WHAT IS NEEDED →
All the entries, exactly as they read, must be written out again.
*** Opening RECORDS SHOWN ***
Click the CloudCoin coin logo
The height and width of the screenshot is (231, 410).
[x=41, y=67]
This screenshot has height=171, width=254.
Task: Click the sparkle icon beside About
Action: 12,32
*** Closing RECORDS SHOWN ***
SOLUTION TO THE EXERCISE →
Click the CloudCoin coin logo
The height and width of the screenshot is (231, 410).
[x=41, y=67]
This screenshot has height=171, width=254.
Task: Click the sparkle icon beside About
Action: 12,32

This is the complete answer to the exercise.